(PROVIDED RECORDS)
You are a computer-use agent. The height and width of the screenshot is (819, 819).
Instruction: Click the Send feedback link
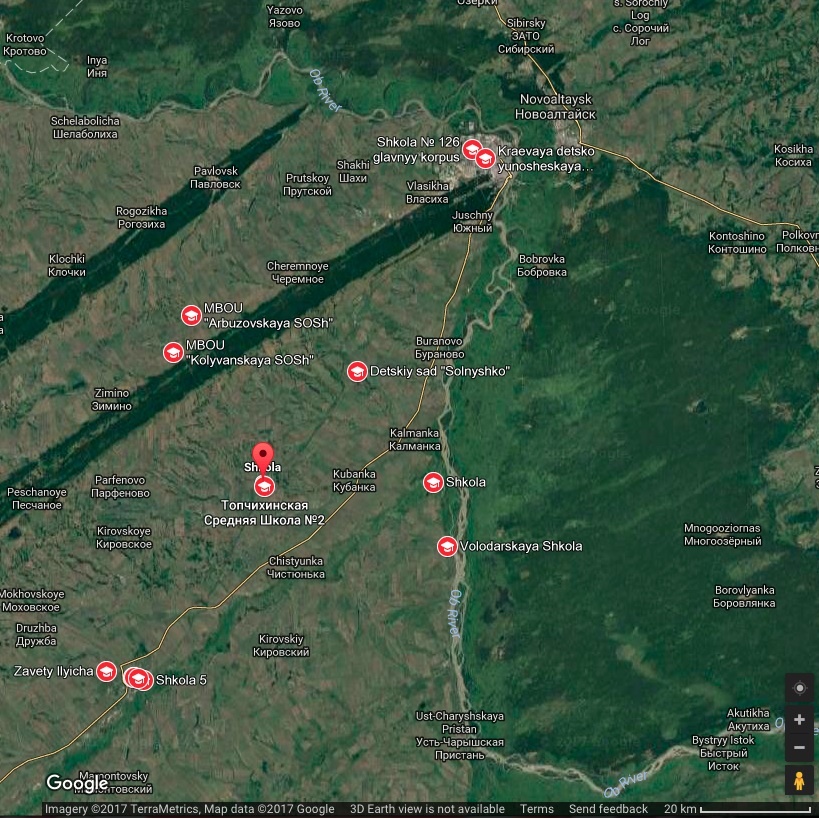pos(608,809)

==

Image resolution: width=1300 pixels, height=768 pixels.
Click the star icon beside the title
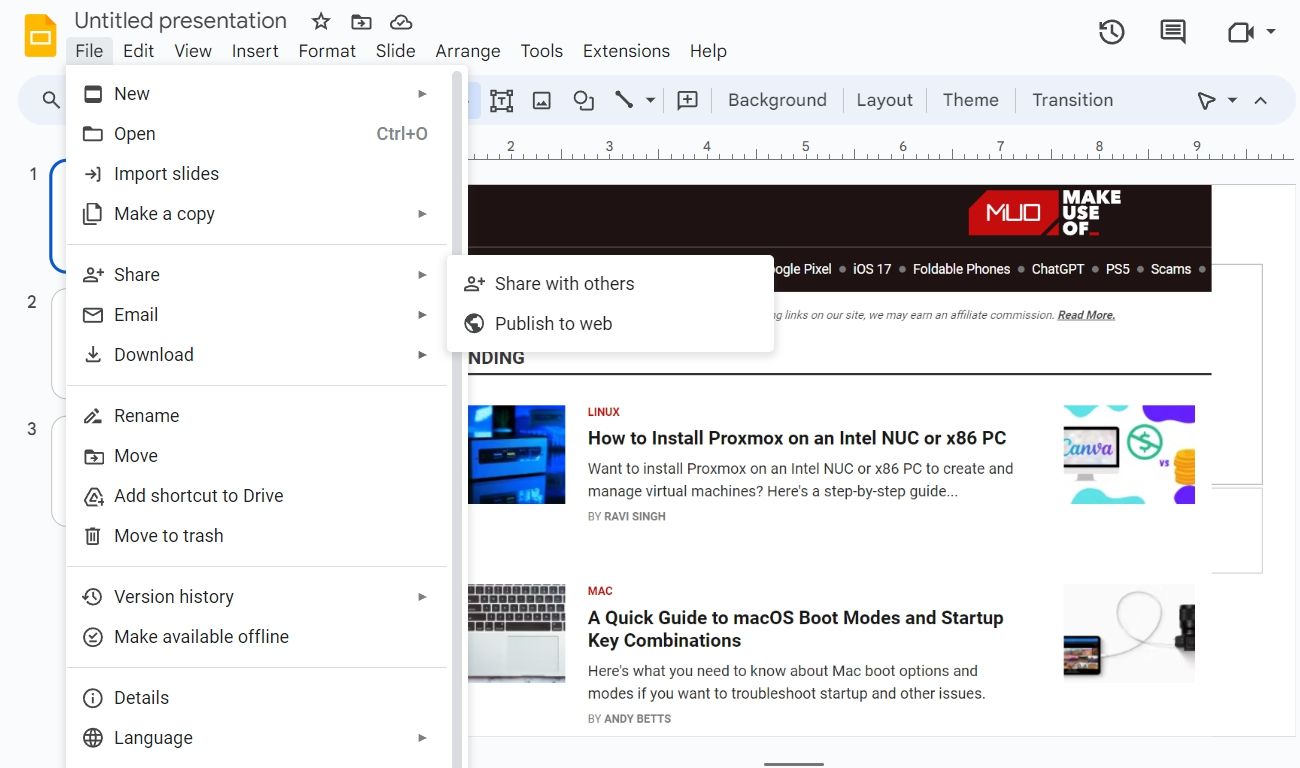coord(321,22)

(PROBLEM)
Please copy the stretch of the material from the line containing "You are a computer-use" through the line containing "pos(608,809)" word for word, leaving out the pictures.

(FULL ANSWER)
You are a computer-use agent. The height and width of the screenshot is (819, 819).
Instruction: Click the Send feedback link
pos(608,809)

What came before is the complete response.